EXCERPT PROVIDED>
[Begin]
It seems that 2020 can bring us the breakthrough, and the first CBDC can go live. Where else than in the e-commerce king of the world, in China. As the Chinese DECP (Digital Currency/Electronic Payments) initiative is almost 5 years old, even the completely state-governed financial system has (or had) many issues regarding the development of this huge project. 
After postponing the implementation for many times, in May at many Chinese metropolis, like in Shenzhen and some parts of Bejing (where the 2022 Winter Olympics would take place) the E-Yuan is now ready to use. 


Right now only some companies and users can access the system but its already working. I have to tell you that a country wide implementation or a user base increase is not even mentioned anywhere yet. Their hidden goal is probably to break the dollars hegemony in the worlds economy with this disruptive digital innovation.

On the contrary, one of the biggest country in the world is doing no less than issuing a government supervised and controlled digital currency which is exactly the opposite of the reason why the first cryptocurrency, Bitcoin was created. Some judge the E-yuan as it is another milestone for China to give the government bigger control with extending the Social Credit System even more. 

As the technical information about the currency is a well protected secret we do know that its based on some kind of Blockchain technology but in a really centralized way as the whole ledger is only available for the Chinese Central Bank. So its almost like printing paper money in a digital way. But this centralization would radically help to speed up and scale the system to be as seamless as possible. 

There are two main reason why the E-yuan could be a huge success. First, as Tencent and Alibaba two huge Chinese consortium already has a well developed digital payment system which process billions of transactions every day the government sometimes need to warn companies to accept the cash as well. Thanks to WeChat Pay and Alipay the cashless, facial recognition based technology is part of the everyday life of China so there will not be any issue accepting the use of E-yuan.
[End]
INSTRUCTIONS>
(a) Decide whether each statement agrees with the E-Yuan passage: (i) the DECP initiative is almost five years old; (ii) the whole ledger is open to the public; (iii) a country-wide rollout has already been announced. Answer yes or no for each and quote the deciding words.
(b) Copy word for word the part of the E-Yuan passage starting at "It seems that" and ending at "ready to use.".

RAW RECORDS>
[Begin]
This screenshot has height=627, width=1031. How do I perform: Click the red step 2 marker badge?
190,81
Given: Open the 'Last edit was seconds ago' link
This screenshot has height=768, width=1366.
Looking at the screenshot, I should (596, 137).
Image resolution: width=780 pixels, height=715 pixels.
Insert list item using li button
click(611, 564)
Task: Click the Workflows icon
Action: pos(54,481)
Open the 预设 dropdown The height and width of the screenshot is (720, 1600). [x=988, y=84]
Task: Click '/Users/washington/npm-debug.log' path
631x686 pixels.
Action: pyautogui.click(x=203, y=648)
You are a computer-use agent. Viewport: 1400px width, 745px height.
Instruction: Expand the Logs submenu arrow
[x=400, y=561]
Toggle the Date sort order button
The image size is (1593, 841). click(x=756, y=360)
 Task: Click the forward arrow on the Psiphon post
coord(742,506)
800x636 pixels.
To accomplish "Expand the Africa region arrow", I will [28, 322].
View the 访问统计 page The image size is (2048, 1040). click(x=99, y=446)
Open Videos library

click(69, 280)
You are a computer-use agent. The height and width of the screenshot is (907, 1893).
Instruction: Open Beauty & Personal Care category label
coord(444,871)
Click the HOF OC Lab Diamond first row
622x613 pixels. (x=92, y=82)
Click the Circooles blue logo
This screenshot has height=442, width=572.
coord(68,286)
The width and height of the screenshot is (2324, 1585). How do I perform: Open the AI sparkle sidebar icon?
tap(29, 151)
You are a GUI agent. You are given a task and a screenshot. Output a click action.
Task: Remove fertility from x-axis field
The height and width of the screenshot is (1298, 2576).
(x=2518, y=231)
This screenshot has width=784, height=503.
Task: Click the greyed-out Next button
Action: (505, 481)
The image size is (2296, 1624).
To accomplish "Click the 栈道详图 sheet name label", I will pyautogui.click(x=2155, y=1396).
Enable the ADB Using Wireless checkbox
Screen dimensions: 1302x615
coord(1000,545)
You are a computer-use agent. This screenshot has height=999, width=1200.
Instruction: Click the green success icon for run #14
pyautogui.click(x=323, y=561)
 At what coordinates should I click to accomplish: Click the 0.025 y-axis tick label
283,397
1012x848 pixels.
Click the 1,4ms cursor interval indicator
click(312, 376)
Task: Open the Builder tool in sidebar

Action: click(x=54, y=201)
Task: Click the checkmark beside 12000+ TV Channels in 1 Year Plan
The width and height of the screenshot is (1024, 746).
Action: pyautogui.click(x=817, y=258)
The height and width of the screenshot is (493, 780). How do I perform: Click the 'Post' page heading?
[End]
PER-TASK ANSWERS>
(a)
(i) Yes: "the Chinese DECP (Digital Currency/Electronic Payments) initiative is almost 5 years old"
(ii) No: "the whole ledger is only available for the Chinese Central Bank"
(iii) No: "a country wide implementation or a user base increase is not even mentioned anywhere yet"

(b)
It seems that 2020 can bring us the breakthrough, and the first CBDC can go live. Where else than in the e-commerce king of the world, in China. As the Chinese DECP (Digital Currency/Electronic Payments) initiative is almost 5 years old, even the completely state-governed financial system has (or had) many issues regarding the development of this huge project. 
After postponing the implementation for many times, in May at many Chinese metropolis, like in Shenzhen and some parts of Bejing (where the 2022 Winter Olympics would take place) the E-Yuan is now ready to use.